Work task - Would you transcribe exactly the lines from the one containing "Screen dimensions: 847x677" to the last line of the data below, both ends included, but none of the pictures?
====
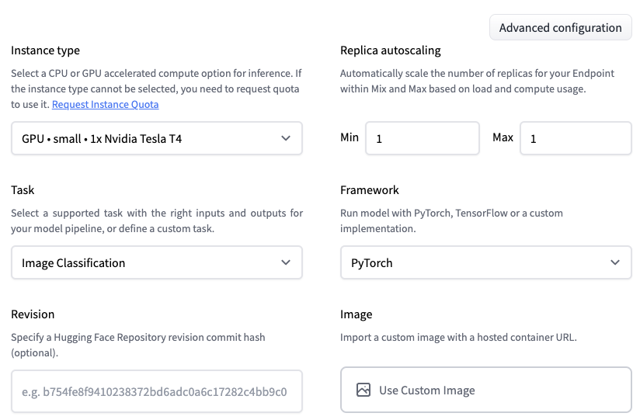Open the Request Instance Quota link
This screenshot has width=640, height=420.
(x=105, y=104)
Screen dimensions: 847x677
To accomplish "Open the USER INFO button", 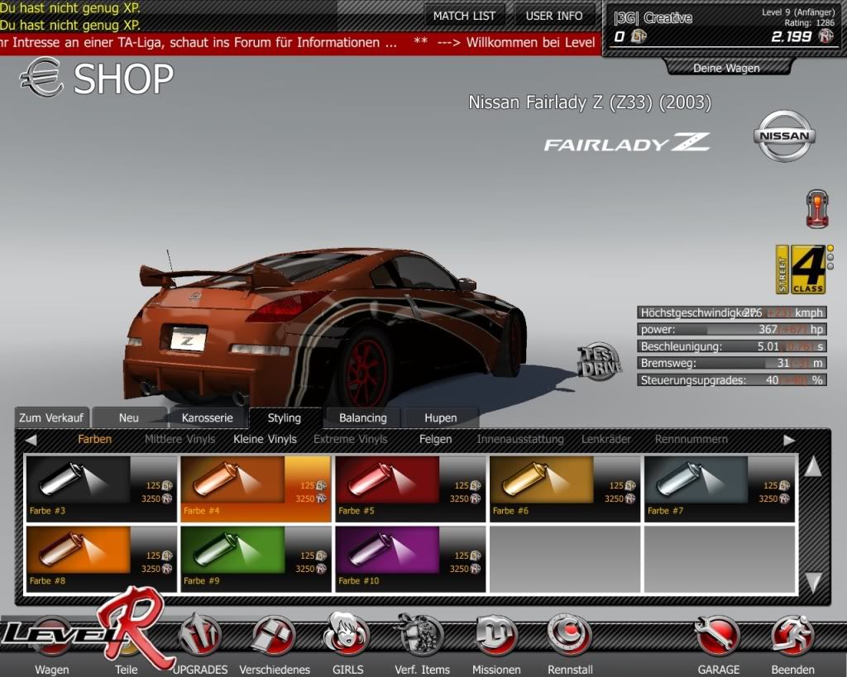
====
Response below -
Screen dimensions: 847x677
To accomplish "Open the USER INFO button", 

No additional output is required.